(Extrait du document)
Nous sommes en 1942, il a 16 ans, il entre en résistance. Sans que ses parents le sachent. Il veut les protéger, la rafle du Vél d’Hiv vient d’avoir lieu.

 

Pendant deux ans, il va tancer, désorganiser, perturber comme il peut l’armée nazi et ses collabos. Il va recruter d’autre résistants et faire grandir l’emmerdement maximum de l’occupant et ses alliés. Entre naïveté et force vive, il va repousser ses peurs, ses ignorances, son statut pour apprendre, progresser, devenir un homme. En renonçant à son adolescence pour plonger trop tôt dans son adultie, il fait ce qu’il croit être son devoir.

 

Le 18 juin dernier, Robert a été décoré par le président de la République au Mont Valérien. La semaine dernière, Emmanuel Macron l’a fait entrer sous son parapluie dans le Panthéon alors que la République rendait hommage à Mélinée et Missak Manouchian, symboles des résistants étrangers. « Ces Français de préférence, Français d’espérance » comme l’écrivait Aragon, reprit par le Chef de l’État lors de son propos à la fin de la panthéonisation.

(Matériel fourni)
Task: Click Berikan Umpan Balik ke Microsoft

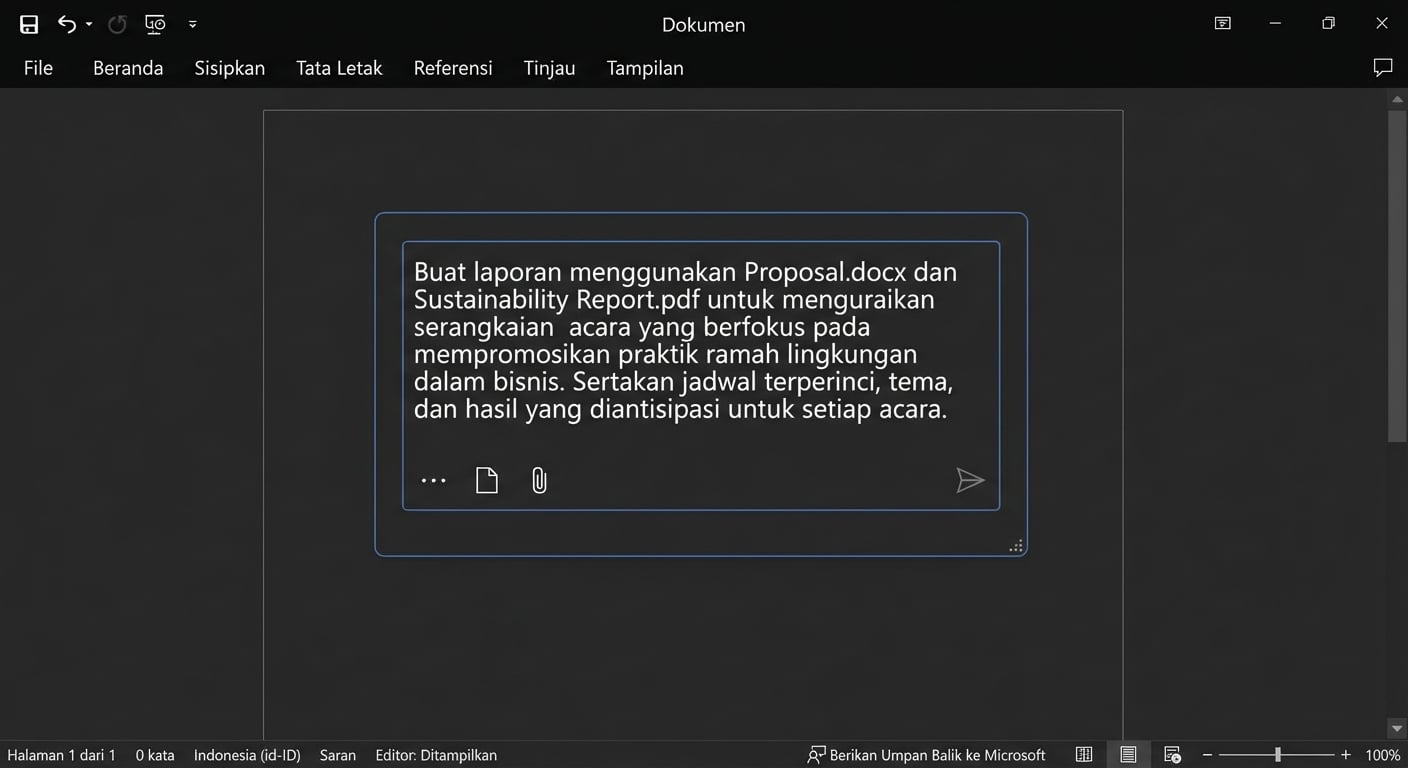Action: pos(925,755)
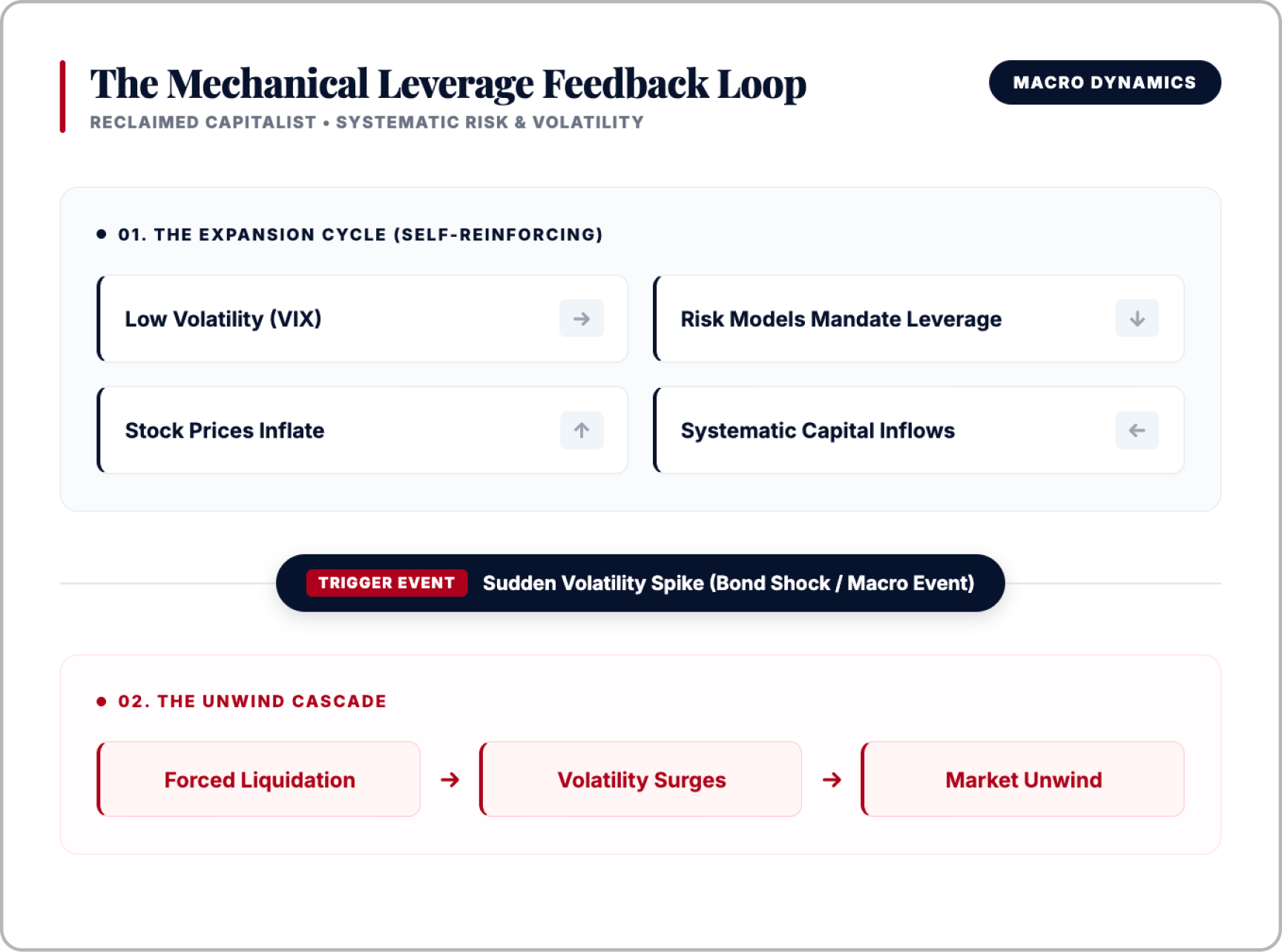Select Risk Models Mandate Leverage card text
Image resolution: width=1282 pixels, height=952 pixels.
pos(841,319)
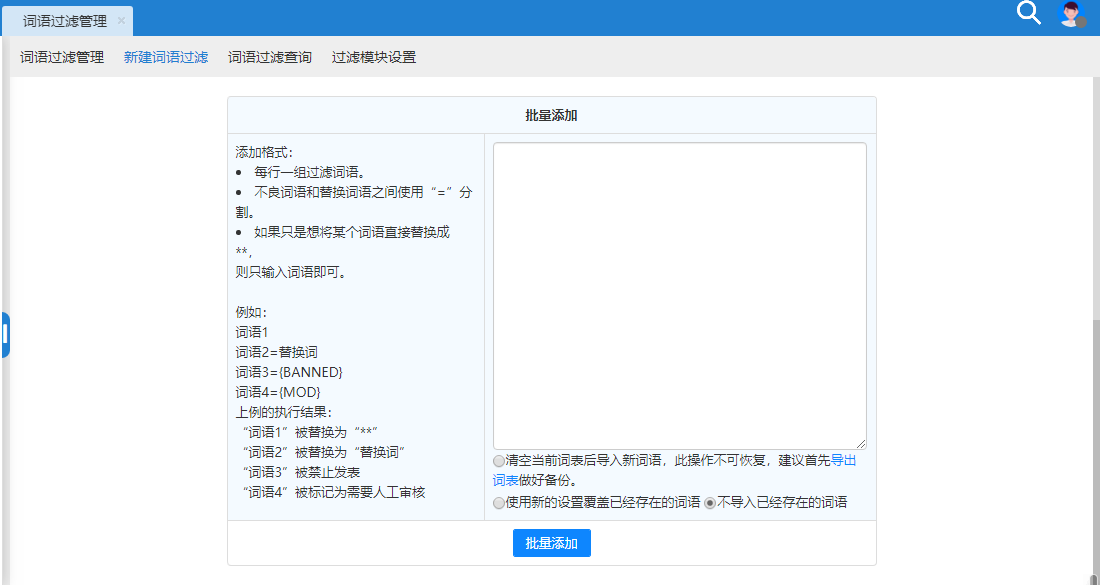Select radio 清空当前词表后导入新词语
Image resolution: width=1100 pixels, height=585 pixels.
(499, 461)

(Travail demandé) Poursuivez le récit sur Robert, entré en résistance à 16 ans, en reprenant après sa dernière phrase.

(Résultat final)
Aujourd’hui, Robert a 97 ans et demi. Il tient à ce demi. Il a écrit un livre*. Pas sur ses mémoires de sa longue vie, mais sur l’engagement de ses seize ans. Si le texte embarque par sa singularité, son authenticité, son humanité, il interroge sur ce qui se passerait dans la tête de l’adolescent de 2024. Que ferait-il alors que le bruit des bottes n’a jamais été aussi présent depuis le début du siècle ? Quand il s’engage – en caricaturant un peu –, c’est virtuellement sans aller aux manifestations et son goût de l’effort existe au mieux pour un peu de sport au pire pour quitter son écran.

 

En creux, son texte interroge sur notre réalité. Par exemple, aujourd’hui, l’engagement physique de Robert a laissé sa place au risque de mort sociale. Le décès réel est somme toute faible. Son propos n’est en rien la mise en abîme d’un « c’était mieux avant », il est juste un témoignage à transmettre au plus grand nombre d’un moment de l’Histoire où des femmes et des hommes se sont levés pour dire non, quitte à en mourir. Les écoles devraient s’en emparer.

 

Dans ses déclarations aux médias, Robert explique qu’il se sent coupable d’être encore en vie quand nombreux de ses camarades sont tombés. Il rajoute aussi que, comme lui, ils n’ont fait que ce qu’ils croyaient juste. Il raconte enfin que ceux qui l’avaient traité de sale juif, l’ont applaudi à la Libération. Entre abnégation et humilité, Robert montre une voie, un éveil.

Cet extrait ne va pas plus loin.